Keep an Eye Out for Fire Ants
Fear the fire ant. Should you step on or near its nest, these insects will quickly swarm onto your feet and legs, biting and stinging repeatedly in an act of vengeance.
Their bites and stings are itchy and painful, too – and for people with fire ant venom allergy, they can lead to a life-threatening allergic reaction, or anaphylaxis.
Where are they found?
Fire ants have been in the United States for more than 100 years, spreading widely across southern and western states, thanks to high reproductive rates.
They often nest in sunny, sandy areas, at the edges of riverbanks and ponds, and in moist areas such as irrigated lawns. They’ve been spotted on beaches as far north as the southern tip of New Jersey, but they don’t typically nest in areas with cold winters.
How do I identify fire ants?
Fire ants are black and red or reddish-brown in color and 1/8 to 1/4 inch in length. But the best way to identify them is by their nests – large, dome-shaped mounds of crumbly earth up to 18 inches across and 8-12 inches high. The nests do not have visible openings unlike smaller anthills.
A fire ant colony can spread across 100 yards and include several queens and 300-500,000 worker ants. Always wear shoes and long pants when in areas where fire ants live.

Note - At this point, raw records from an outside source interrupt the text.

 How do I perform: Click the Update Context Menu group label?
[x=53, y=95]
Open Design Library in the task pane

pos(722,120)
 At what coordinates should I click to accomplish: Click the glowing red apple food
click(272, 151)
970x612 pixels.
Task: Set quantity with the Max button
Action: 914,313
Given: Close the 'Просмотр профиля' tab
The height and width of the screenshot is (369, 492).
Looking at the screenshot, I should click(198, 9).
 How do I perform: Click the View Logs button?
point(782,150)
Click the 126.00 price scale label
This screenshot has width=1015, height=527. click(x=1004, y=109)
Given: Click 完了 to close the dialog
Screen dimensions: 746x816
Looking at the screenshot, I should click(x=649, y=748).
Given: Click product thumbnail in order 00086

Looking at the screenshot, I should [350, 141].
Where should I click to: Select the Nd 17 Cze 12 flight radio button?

What should I do if stung?
In most people, a fire ant sting results in an itchy red rash or lump at the sting site within 30-60 minutes. A few hours later, a small blister appears that fills up with pus-like liquid. The blister has little chance of getting infected unless it is opened. Topical ointments and oral antihistamines may relieve the itching.
For people with fire ant venom allergy, symptoms of a sting can include hives, itching, swelling at the sting area and nausea. Anaphylaxis symptoms can include swelling in the mouth or throat, difficulty breathing, vomiting, dizziness and loss of consciousness – administer epinephrine as soon as possible and call 911.

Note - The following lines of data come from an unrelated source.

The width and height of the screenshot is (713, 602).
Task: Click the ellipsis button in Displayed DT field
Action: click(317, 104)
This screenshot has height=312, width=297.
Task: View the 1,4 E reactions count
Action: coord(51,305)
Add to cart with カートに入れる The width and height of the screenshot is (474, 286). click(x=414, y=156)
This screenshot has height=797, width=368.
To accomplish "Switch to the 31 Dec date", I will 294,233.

People with known fire ant venom allergy should carry two epinephrine auto-injectors, especially in places where fire ants are common.
Is there fire ant immunotherapy?
Yes – monthly allergy shots help build tolerance to fire ant venom and are safe and effective, says Shayne Stokes, MD, chief of allergy and immunology at Luke Air Force Base in Arizona.
Immunotherapy involves giving gradually increasing doses of fire ant extract to decrease the patient’s sensitivity to the fire ant sting. This can reduce the risk and severity of future allergic reactions.